Figure 5. Importance of ApaH and RppH for RNA decapping and degradation in E. coli.

(A) Detection of capped yeiP mRNA in cells that lack ApaH but not in cells that lack RppH. Total RNA was extracted from unstressed cultures of isogenic wild-type, ΔapaH, or ΔrppH cells (top) or from ΔapaH cells complemented with a plasmid encoding wild-type or catalytically inactive ApaH (bottom), and the presence of capped yeiP mRNA was examined by boronate gel electrophoresis and blotting. WT, wild-type apaH allele; Mut, mutant apaH allele encoding a catalytically inactive enzyme; –, no plasmid. See also Fig. S2B.

(B) Calculated fraction of capped yeiP 5′ ends bearing an Np₃, Np₄, or Np₅ cap in ΔapaH cells, as determined by esCAPade. The data from Fig. S7A and two additional biological replicates were used to calculate each value (Table S6). Error bars correspond to a confidence level of 68.3%. See also Figs.

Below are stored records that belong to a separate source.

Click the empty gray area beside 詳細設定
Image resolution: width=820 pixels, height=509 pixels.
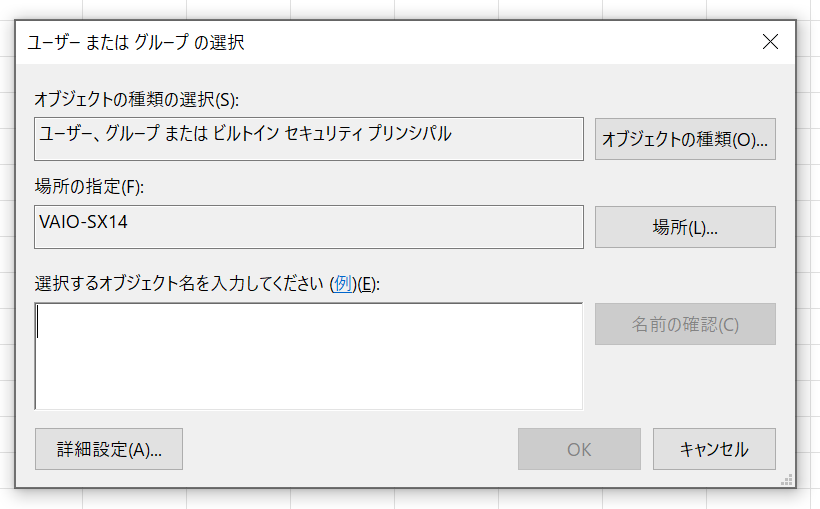(350, 449)
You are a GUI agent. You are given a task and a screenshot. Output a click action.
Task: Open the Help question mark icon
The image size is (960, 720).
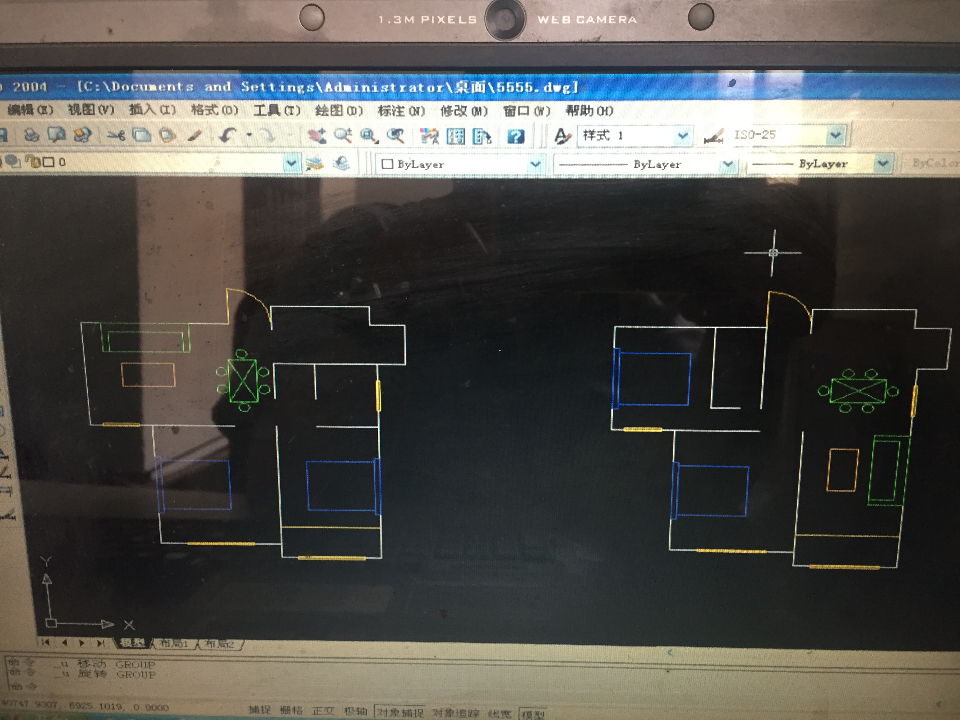point(516,136)
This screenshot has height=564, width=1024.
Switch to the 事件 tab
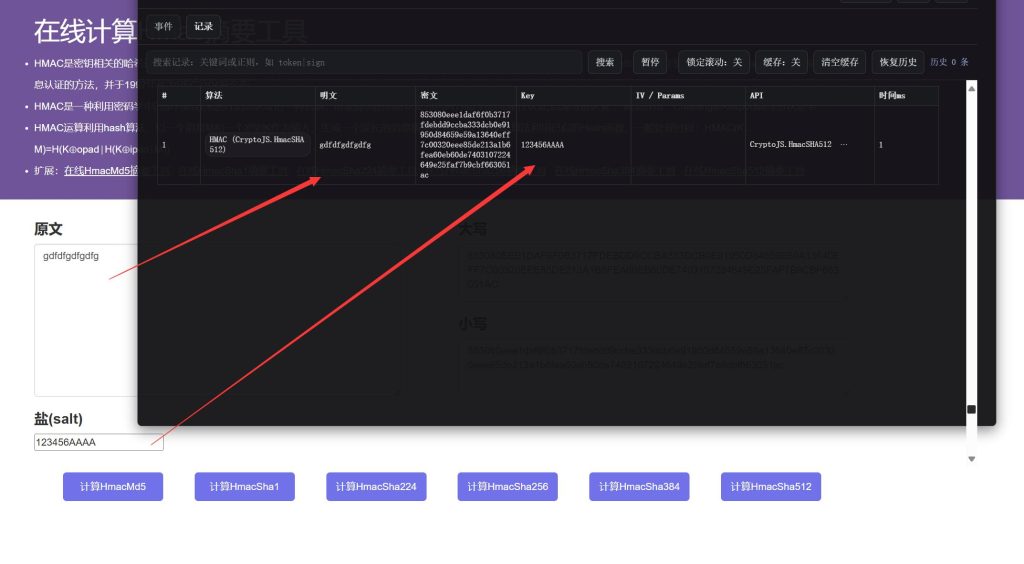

S1 and S7A and Tables S1-S6.

(C) Rate of loss of capped yeiP mRNA after arresting transcription in E. coli apaH and rppH mutants. Cultures of the indicated strains growing without stress in LB were treated with rifampicin to arrest transcription, and equal amounts of total RNA extracted at time intervals thereafter were analyzed by boronate gel electrophoresis and blotting. Data from representative experiments are shown. See also Fig. S2C.

(D) Effect of an apaH deletion on the aggregate decay rate of yeiP mRNA in the presence or absence of RppH. Cultures of the indicated strains growing without stress in MOPS-glucose were treated with rifampicin, and equal amounts of total RNA extracted at time intervals thereafter were analyzed by electrophoresis on ordinary polyacrylamide gels. Data from representative experiments are shown. See also Fig. S2D.